In its third year, Fashion Revolution Week brings awareness to the true cost of fashion – to both people and planet – with the goal of engaging everyone across the entire fashion value chain to catapult more sustainable industry practices. What initially started as a one-day event response to the horrifying incidents of Rana Plaza on April 24, 2013, has expanded to a week long movement in April, reaching 89 countries and sparking conversations between consumers and brands, brands and government, and influencers and society.
Brands, consumers, government and industry influencers are taking note. It is no longer a question of whether or not a brand will choose to participate in social shifts as this, but how it will respond. Here, the focus is on urging consumers to ‘show their label and ask clothing companies #WhoMadeMyClothes. And, increasingly, brands are preparing themselves for meaningful reply.
In the US, Levi’s demonstrated its commitment to transparency by readily acknowledging consumers’ questions of its supply chain rigor. As one of only 10 brands who responded to Fashion Revolution’s survey for its inaugural Fashion Transparency Index, Levi’s continues to chart its reputation and stature as a leading sustainability champion in the industry.
In Turkey, Massimo Dutti, a Spanish clothes manufacturing company part of Inditex Group (alongside Zara and Bershka), was called into the spotlight by a customer asking who made her t-shirt. What followed was a detailed and meaningful response from the brand which ultimately created a heartfelt dialogue with the consumer.
Beyond brands, Fashion Revolution recognizes the need to engage comprehensive stakeholders in dialogue and action to remedy the state of the industry – even government. As part of its week-long curriculum, Fashion Question Time at the UK House of Parliament is held as discussion too amongst leading industry and government figures to map out steps required for revolutionary change in the textile industry. This year it marked the start of Fashion Revolution Week.
The media also showed its support for the cause, from industry heavy weights such as Vogue covering the movement to cultural media outlets posing tough and critical questions. If there’s enough being done. Numerous celebrities and industry insiders also donned their garments inside out to join the global conversation across social media.
From the detrimental (and oftentimes hidden) costs of cheaper inputs and cheaper labor, as outlined by World Economic Forum, to the staggering facts of brands’ passive and apathetic attitude toward their own supply chain – with 48% not tracing the factories where their garments were made and 91% not knowing where the raw materials came from – the industry is indeed in need of a Revolution of global scale.
What are three key takeaways for your brand?

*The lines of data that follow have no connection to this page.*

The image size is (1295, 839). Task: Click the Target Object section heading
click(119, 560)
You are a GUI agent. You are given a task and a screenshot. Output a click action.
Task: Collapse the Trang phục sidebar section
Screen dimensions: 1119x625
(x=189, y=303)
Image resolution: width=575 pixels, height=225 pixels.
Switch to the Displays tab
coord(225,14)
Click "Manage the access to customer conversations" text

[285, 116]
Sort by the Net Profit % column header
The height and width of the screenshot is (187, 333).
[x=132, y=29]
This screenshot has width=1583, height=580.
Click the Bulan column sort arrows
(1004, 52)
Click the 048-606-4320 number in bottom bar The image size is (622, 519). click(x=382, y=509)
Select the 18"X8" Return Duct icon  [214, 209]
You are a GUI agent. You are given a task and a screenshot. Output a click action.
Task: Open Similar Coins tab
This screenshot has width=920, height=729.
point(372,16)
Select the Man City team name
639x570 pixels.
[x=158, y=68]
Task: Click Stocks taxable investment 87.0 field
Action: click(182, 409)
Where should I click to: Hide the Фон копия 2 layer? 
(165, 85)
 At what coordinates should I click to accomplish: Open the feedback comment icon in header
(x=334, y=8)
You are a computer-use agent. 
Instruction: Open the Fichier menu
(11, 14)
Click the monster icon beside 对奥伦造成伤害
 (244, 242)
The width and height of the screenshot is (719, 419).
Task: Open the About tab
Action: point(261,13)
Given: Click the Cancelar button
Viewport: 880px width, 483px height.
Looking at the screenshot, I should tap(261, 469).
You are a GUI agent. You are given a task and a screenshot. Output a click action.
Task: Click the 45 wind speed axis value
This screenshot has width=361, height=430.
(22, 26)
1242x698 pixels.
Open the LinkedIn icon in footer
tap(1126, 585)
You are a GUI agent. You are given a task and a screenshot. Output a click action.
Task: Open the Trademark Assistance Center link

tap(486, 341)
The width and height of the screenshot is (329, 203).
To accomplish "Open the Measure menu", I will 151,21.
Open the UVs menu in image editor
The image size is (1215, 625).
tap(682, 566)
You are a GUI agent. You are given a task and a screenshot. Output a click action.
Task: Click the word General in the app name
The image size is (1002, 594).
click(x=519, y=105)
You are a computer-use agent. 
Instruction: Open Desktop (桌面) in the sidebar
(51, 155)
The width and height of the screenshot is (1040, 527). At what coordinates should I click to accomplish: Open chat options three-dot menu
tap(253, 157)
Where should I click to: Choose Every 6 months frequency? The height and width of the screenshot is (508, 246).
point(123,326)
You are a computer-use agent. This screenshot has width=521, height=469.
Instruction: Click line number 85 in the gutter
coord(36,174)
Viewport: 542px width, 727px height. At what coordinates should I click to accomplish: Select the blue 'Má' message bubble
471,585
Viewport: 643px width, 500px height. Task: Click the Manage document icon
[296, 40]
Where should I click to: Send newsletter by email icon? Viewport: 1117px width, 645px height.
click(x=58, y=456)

- Embrace Transparency: From participating in industry conversations to disclosing meaningful information and data publicly, a heightened level of transparency will not only prove meaningful to your stakeholders, but instills a sense of rigor and responsibility within your business.
- Participate Actively: Identify the range of cultural initiatives and movements where your brand should have an active presence, not only to demonstrate engagement, but where lack of engagement could call your brand adversely into question.
- Respond Meaningfully: Be prepared to answer the ‘tough’ questions that consumers and stakeholders are increasingly presenting to brands with equally meaningful, detailed and honest responses that squarely focus on what you are and are not doing, as well as any plans to improve in the future.
As digital and social media continue to connect us in real-time more than ever, the opportunity for open and continuous conversations presents critical shifts in how your brand interacts with and builds its customer community. The questions then become not if, but how, when and where will your brand show up to lead a conversation that is meaningful and relevant to your stakeholders.